When the IRS sent a notice in 2016 with the intent to levy, Indus Group finally responded with a request to make alternative payment arrangements, as paying the entire $4.8 million plus penalties would “cause undue economic hardship.” On the form they sent to the IRS, Indus Group checked the boxes for “Installment Agreement,” “Offer in Compromise,” and “I Cannot Pay Balance.”
IRS payment options
Installment agreements and offers in compromise are two methods your clients can use if they can’t pay their tax bill. Both options come with conditions your clients must meet – or the IRS won’t accept their proposal. In addition to filing specific forms and submitting supporting documentation, your clients need to be current with tax filings and payments. Requests to settle a tax debt for less than face value also need to be reasonable.
For installment agreements, there’s an online application if your client owes less than $50,000. Otherwise, Form 9565, Installment Agreement Request, and Form 433-F, Collection Information Statement, must be filled out completely. To apply for an Offer in Compromise (OIC), the forms in Form 656 Booklet, Offer in Compromise, must be filled out.
Most tax pros know that complying with IRS requests is always in your clients’ best interest. It’s also just common courtesy. However, Indus Group and their attorneys apparently thought otherwise.
Indus Group gets into hot water
On the day of a scheduled phone hearing, the settlement officer received a flurry of faxes, three weeks after the information was supposed to be provided. These last-minute faxes included several delinquent payroll tax returns and financials that showed average net monthly income of $5,624.
The settlement officer noted that almost $83,000 out of $322,000 average monthly expenses had no explanation. A second conference call was scheduled to review the financials, but the Indus Group attorney was too busy to call in.
Ultimately, the Indus Group attorney submitted an offer to pay off the nearly $4.8 million tax debt with monthly installments of $5,500. Assuming no interest, it would take 72 years to pay off the debt. Since an OIC must be paid off within 24 months, and an installment agreement can only be stretched out for 72 months, it’s not surprising that the settlement officer turned down this request, saying that the offer “lacked credibility.”
The Internal Revenue Manual that IRS officers have to follow states “taxpayers identified as repeaters may not immediately be granted installment agreements.”
On denial of this request, Indus Group petitioned the tax court, claiming that the settlement officer had abused her discretion.
As the settlement officer explained in her report, the IRS had contacted Indus Group repeatedly for more than eight years to resolve the delinquent payroll tax returns and non-payment of taxes.

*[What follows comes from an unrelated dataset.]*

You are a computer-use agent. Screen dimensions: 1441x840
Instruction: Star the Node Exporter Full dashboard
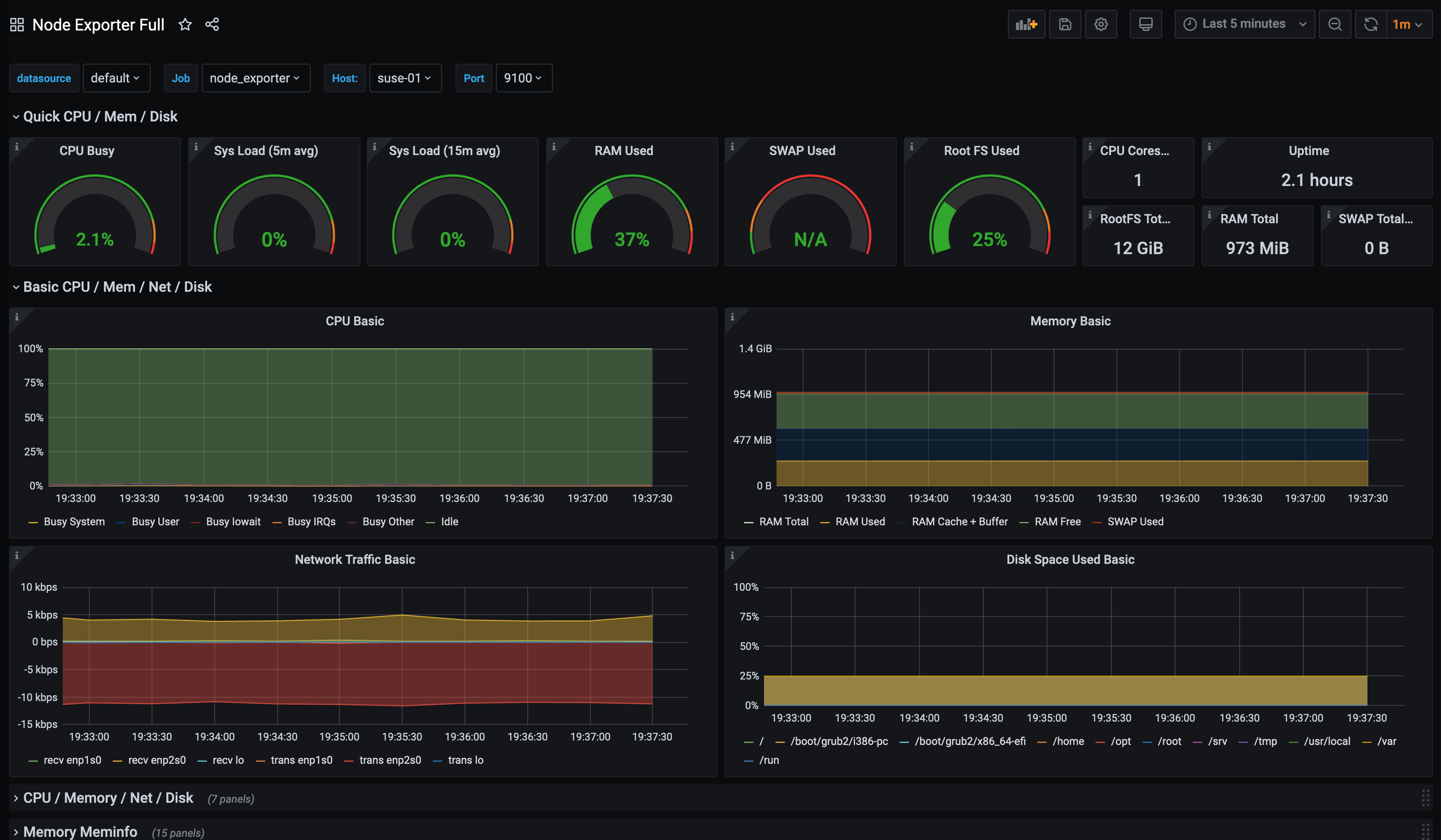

For eight years, the IRS “’received excuses and promises but no tax returns,’ with petitioner ‘return[ing] calls only when action was imminent.’”
The tax court judge agreed with the decision of the settlement officer, so the offer to pay off a $4.8 million tax debt in installments of $5,500 was rejected.
It’s not clear how – or if – Indus Group will manage to pay off that debt, plus the related penalties. The sole shareholder, Ravi Ramanulla, pleaded guilty to federal tax crimes in 2015 and spent four months in prison, in addition to being ordered to pay $90,000 in restitution. He also has a collections due process case pending before the tax court, so things do not look good for Mr. Ramanulla.
Installment agreements and offers in compromise are powerful tools to help your clients pay off their debts. Tax pros who also demonstrate professionalism and courtesy when working with the IRS can help their clients the most.